Lambeth Council hopes to increase the uptake in healthy start vouchers among eligible residents from 44 per cent to at least 70 per cent in the next year.  

The NHS Healthy Start scheme gives vouchers to support pregnant women, babies and toddlers.   

People are eligible if they are pregnant at least 10 weeks or have a child under four and get benefits.  

The vouchers can be spent on milk, fresh, frozen, and tinned fruit and vegetables, fresh, dried, and tinned pulses, and infant formula milk. Free vitamins are also included in the scheme.   

But their uptake is notoriously low. Lambeth’s aim to increase it in the borough is part of the recently published final draft of its food poverty and insecurity action plan following a public consultation.  

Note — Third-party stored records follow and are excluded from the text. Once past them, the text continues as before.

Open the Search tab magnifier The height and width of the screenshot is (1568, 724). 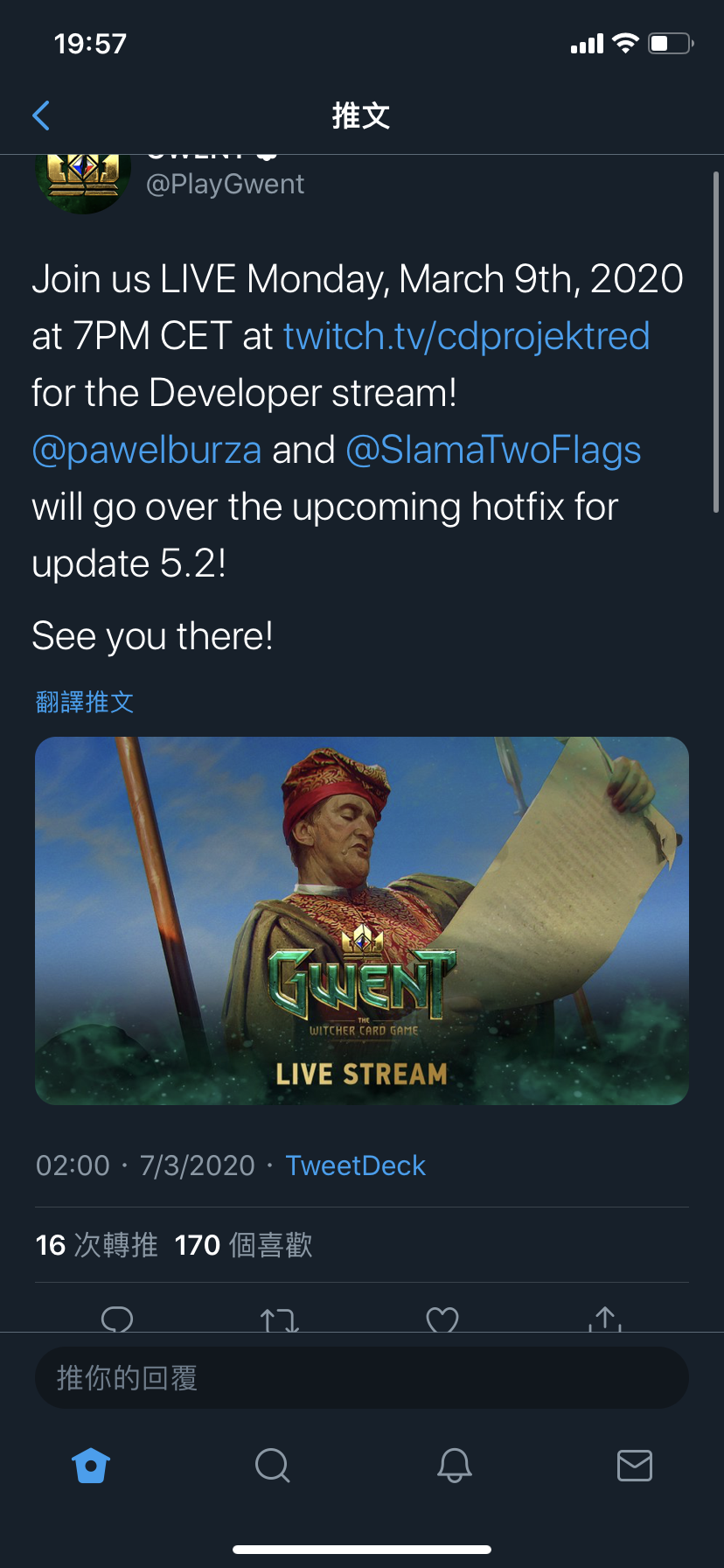(x=273, y=1465)
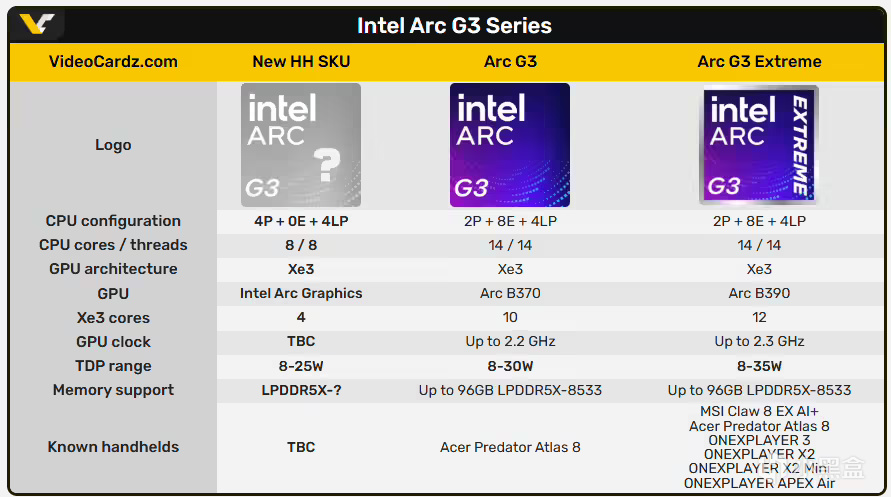Viewport: 891px width, 497px height.
Task: Click the LPDDR5X-? memory cell
Action: pyautogui.click(x=301, y=390)
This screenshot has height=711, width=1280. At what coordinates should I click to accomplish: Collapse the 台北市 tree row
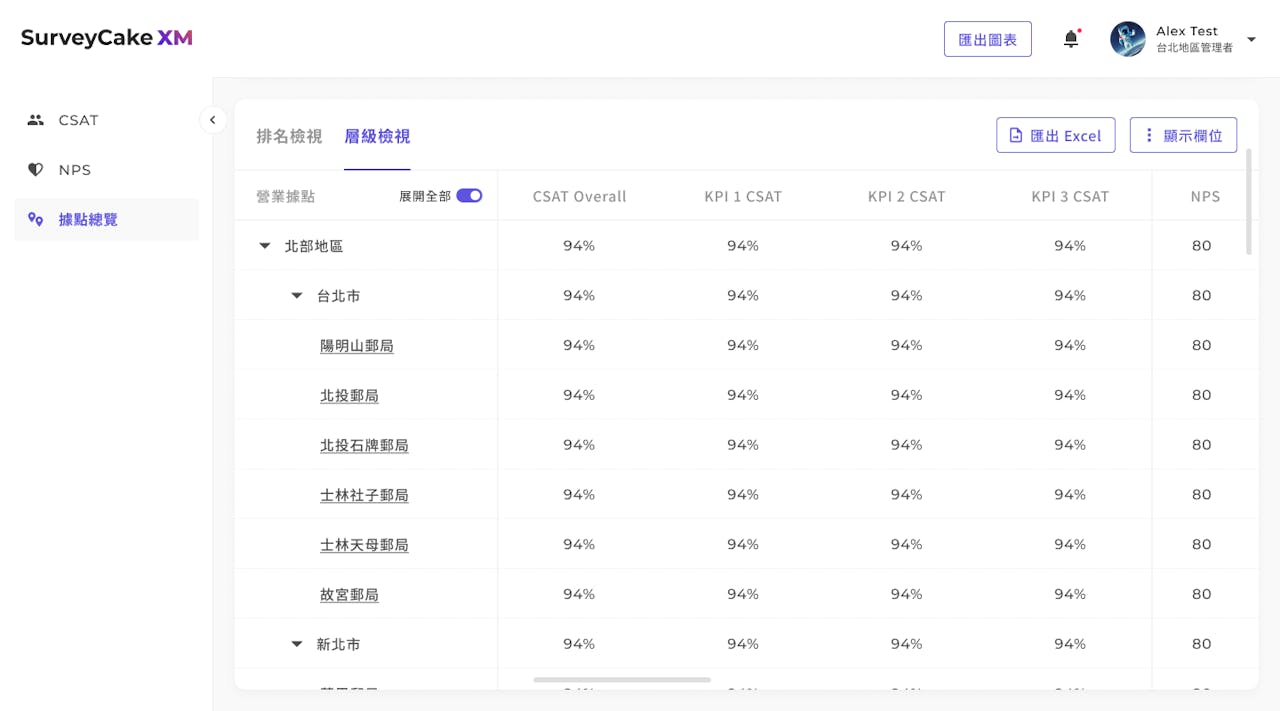297,296
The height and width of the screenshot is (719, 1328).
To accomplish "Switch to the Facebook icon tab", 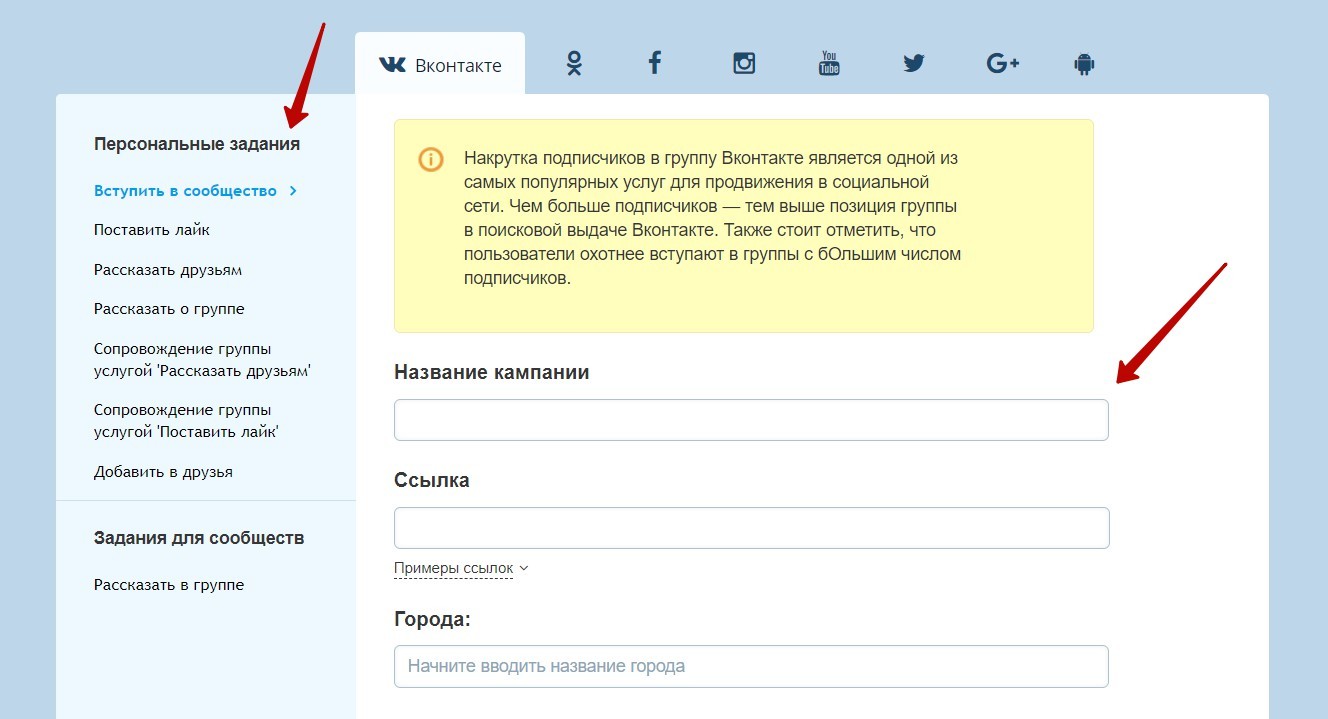I will tap(655, 64).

The three-year action plan, created in the wake of the pandemic, is set to go before its health and wellbeing board on Thursday (April 29).  

“At the peak of the pandemic, 300 food packages were delivered every day and about 100 continued to be delivered over six months later.  

“Notwithstanding how laudable our crisis response was, we know that we need to do more to address long-term food poverty. We are aware of the challenges ahead of us.  

“Food poverty thrives on socioeconomic inequalities and unfairness that are at the core of our social structure.  

“This means that tackling food poverty requires a multisystem approach and concerted action of multiple stakeholders to address the factors in the wider environment that create and perpetuate food poverty,” according to the plan, which  includes key priorities for year one.  

Food poverty is defined in the plan as “the inability of individuals and households to obtain an adequate and nutritious diet in socially acceptable ways, or the uncertainty that they will able to do so”. 

In Lambeth, prior to the pandemic, 43 per cent of all children (about 25,000) lived in poverty after housing costs. This moved up to about half of children in the most deprived wards. 

Just under 30 per cent of all residents lived in poverty after housing costs, which is worse than the London average of 27 per cent. 

36 per cent of all children were living in food poverty compared to 31 per cent nationally, while uptake of free school meals is higher than the national average. 

Half of all adults are overweight and/or obese in the borough, while 26 per cent of children are obese in year 6, placing Lambeth among the highest 25 per cent of local authorities.  

Some groups are significantly more at risk of food poverty than others, including low-income households, Black and minority ethnic groups, men living alone, people suffering from mental health issues, frail and poor older people, as well as people with disabilities. 

The plan 

The council is aiming to focus on prevention of food poverty – investigating its root causes -crisis management and immediate provision, wider environmental factors, and funding. 

The plan sets out a series of aims over the next year. 

They include increasing uptake of healthy start vouchers among eligible residents from 44 per cent to at least 70 per cent, maintaining the UNICEF accreditation of breastfeeding status in the borough, and applying for Lambeth to become an accredited Living Wage Place.  

The council aims to increase access to publicly owned land for community food growing, make awards to residents who cannot afford to pay their council tax via a discretionary scheme, and to train staff at children’s centres to identify children at risk of food poverty so they can be given support.  

The council plans to work with schools to promote the uptake of free school meals among eligible children and provide “enriching activities and nutritious food” to eligible children over holidays. 

It aims to create food hubs to supply emergency food to those in need, trial the expansion of food waste collection services to council estates, and to develop a food compost service in the borough.  

The impact of the action plan will be monitored by the Lambeth Food, Healthy Weight and Physical Activity Strategic Group, while monitoring will be based on direct feedback from users and frontline providers, as well as data collection on indicators related to food poverty. 

The lack of specific targets is acknowledged in the plan.  

“Although we understand that setting specific targets and milestones has value, the current situation is too uncertain for us to establish realistic goals. 

“The Covid-19 pandemic and its aftermath will have a paramount impact on how effectively and fast we can achieve the aims outlined in this action plan.  

“Therefore, we adopt a conservative approach to delineating indicators of success by considering that any improvement in the current situation will be seen as beneficial.  

“We will privilege qualitative evidence, such as successful case studies of community and school food growing, waste reduction initiatives,” it states.  

According to the plan, the ultimate indicator of success “will be to be a borough where food banks are no longer needed as everyone has access to adequate quality and quantity of food”.  

“Although this may not be possible in the immediate future, it is the honourable goal that we should strive for,” it states.